— Start of Information given —
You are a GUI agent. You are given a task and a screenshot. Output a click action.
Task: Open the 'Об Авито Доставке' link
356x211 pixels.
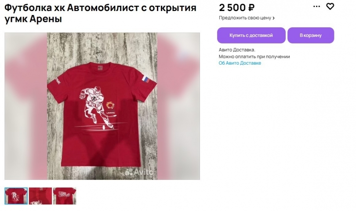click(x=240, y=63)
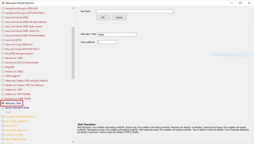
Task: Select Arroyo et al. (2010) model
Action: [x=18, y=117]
— End of Information given —
— Start of Information given —
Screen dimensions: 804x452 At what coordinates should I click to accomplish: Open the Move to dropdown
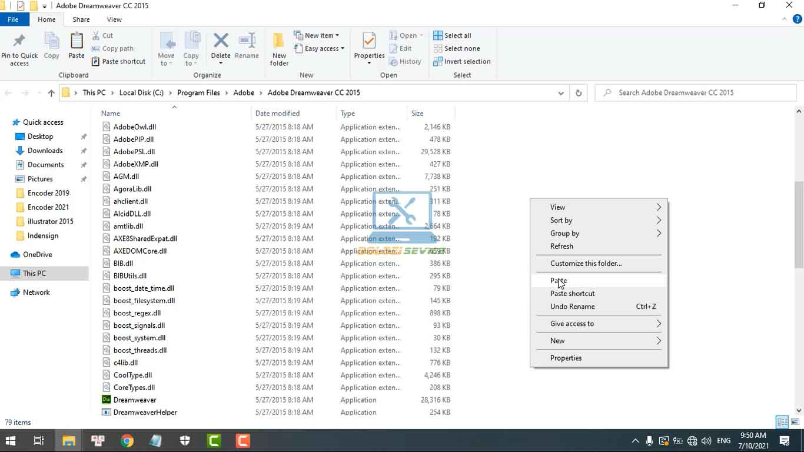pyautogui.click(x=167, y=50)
— End of Information given —
● What to produce
Lay out the records as a numbered list with blank lines omitted. Begin at the line that contains "You are a GUI" and stop after the line that contains "Action: [x=18, y=117]", and leave the pictures out.

● Full response
1. You are a GUI agent. You are given a task and a screenshot. Output a click action.
2. Task: Open the 'Об Авито Доставке' link
3. 356x211 pixels.
4. click(x=240, y=63)
5. Task: Select Arroyo et al. (2010) model
6. Action: [x=18, y=117]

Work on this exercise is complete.